Note: write-phase() should be done before currentTN++ to prevent new transaction from skipping check this transaction which is still in write phase

  1. Locking good in high-contention workloads
    • reason: with locking XACTs wait, rather than executing & aborting (optimistic would abort frequently, it is a waste of time) - Low contention is good for optimistic
    • reason: but maybe not as good as hope, since cost of getting lock is not that much worse than maintaining RS & WS, RS & WS costs

Timestamp CC

  • each XACT gets a timestamp when it starts
  • each data item X has
    • RTS(X): read timestamp of most recent read
    • WTS(X): write timestamp of most recent write

if a XACT with timestamp T wants to read X:
    if T < WTS(X):
        T aborts
    else:
        read proceeds;
        set RTS(X) = max(RTS(X), T) # because there is younger read
if XACT with timestamp T wants to write X:
    if T < RTS(X):
        T aborts
    if T < WTS(X):
        T aborts* # * can also just ignore write, XACT would proceed after it
    else:
        write proceeds;
        set WTS(X) = T

Multiversion CC

multiple version of data items

  • RTS(Xi): read timestamp of transaction Xi
  • WTS(Xi): write timestamp of transaction Xi

read of X by transaction with timestamp T

  1. find version Xi with largest write timestamp <= T (most recent write timestamp)
    • read it & set RTS(Xi) = max(RTS(Xi), T)

Write of X by transaction with timestamp T

  1. find most recent version of Xi with WTS(Xi) < T

     if RTS(Xi) > T:
         abort
     else:
         # even if T < largest WTS(Xi)
         create new version Xj
         RTS(Xj) = WTS(Xj) = T
    
What if dirty read occurs? Read new version X, while it aborts afterwards
  • New version are “private” until transaction commits, not let others see it
  • At commit time, transaction gets a “commit-timestamp”
    • want to create new versions of updated objects with WTS = commit-timestamp (the WTS is postponed)
  • if any other T2 with commit-timestamp in (start, commit) interval of this XACT, abort (first commit wins)
    • However, Oracle insists on first locker wins
  • else commit, make updates visible
If the problem could be solved by NFA, then we can get DFA, then the algorithm

A Critique of ANSI SQL Isolation Levels

ANSI phenomena

  • P1(dirty read): T1 modifies X, T2 reads X, T1 aborts
  • P2(non-repeatable reads): T1 reads X, T2 write X, T1 re-reads X
  • P3(phantom): T1 reads data items satisfying predicate P; T2 inserts record satisfying P; T1 re-reads items satisfying P

Annotations

  • w1[x] XACT 1 writes x
  • r2[y] XACT 2 reads y
  • c1 XACT 1 commits
  • a1 XACT 1 aborts

Problems

P* is wide interpretation, is not precise English, proposed by ANSI
A* is strict interpretation
A1: dirty read: w1[x] r2[x](a1 and c2 in either order)
P1: w1[x] r2[x]((c1 or a1) and (c2 or a2) in either order)
A2: r1[x] w2[x] c2 r1[x] c1
P2: r1[x] w2[x]((c1 or a1) and (c2 or a2) in either order)

Task objective: Write out the concurrency control notes above word for word, starting at "Annotations" and stopping after "c2 in either order)".

Given data:
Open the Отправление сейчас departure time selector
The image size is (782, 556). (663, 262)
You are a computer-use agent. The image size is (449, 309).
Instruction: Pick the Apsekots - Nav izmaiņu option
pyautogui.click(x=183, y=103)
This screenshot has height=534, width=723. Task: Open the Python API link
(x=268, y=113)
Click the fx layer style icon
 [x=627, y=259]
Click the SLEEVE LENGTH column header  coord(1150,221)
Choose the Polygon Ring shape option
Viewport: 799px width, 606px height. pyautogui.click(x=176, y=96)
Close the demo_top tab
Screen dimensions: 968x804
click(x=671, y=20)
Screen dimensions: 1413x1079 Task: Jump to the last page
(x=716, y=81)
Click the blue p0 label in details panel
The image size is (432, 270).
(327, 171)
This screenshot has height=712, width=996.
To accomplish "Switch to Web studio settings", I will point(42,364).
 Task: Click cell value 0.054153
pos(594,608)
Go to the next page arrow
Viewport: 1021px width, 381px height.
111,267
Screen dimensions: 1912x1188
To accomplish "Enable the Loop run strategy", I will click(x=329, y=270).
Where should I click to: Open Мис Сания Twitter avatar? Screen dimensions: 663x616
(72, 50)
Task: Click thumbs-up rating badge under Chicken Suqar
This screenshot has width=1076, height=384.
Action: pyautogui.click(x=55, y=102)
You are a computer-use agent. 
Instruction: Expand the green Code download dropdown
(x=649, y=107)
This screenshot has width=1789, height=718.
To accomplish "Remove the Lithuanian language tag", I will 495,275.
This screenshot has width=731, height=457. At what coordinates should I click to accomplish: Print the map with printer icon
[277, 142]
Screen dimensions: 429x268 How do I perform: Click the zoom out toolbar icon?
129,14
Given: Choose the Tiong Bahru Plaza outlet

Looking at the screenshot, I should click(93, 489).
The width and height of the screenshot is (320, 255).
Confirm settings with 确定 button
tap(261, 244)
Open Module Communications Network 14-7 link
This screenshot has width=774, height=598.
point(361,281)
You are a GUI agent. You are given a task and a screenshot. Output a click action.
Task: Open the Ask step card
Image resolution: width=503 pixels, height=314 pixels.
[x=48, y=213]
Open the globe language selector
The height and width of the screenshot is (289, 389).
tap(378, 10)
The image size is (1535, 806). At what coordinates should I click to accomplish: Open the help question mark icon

Exercise answer:
Annotations

  • w1[x] XACT 1 writes x
  • r2[y] XACT 2 reads y
  • c1 XACT 1 commits
  • a1 XACT 1 aborts

Problems

P* is wide interpretation, is not precise English, proposed by ANSI
A* is strict interpretation
A1: dirty read: w1[x] r2[x](a1 and c2 in either order)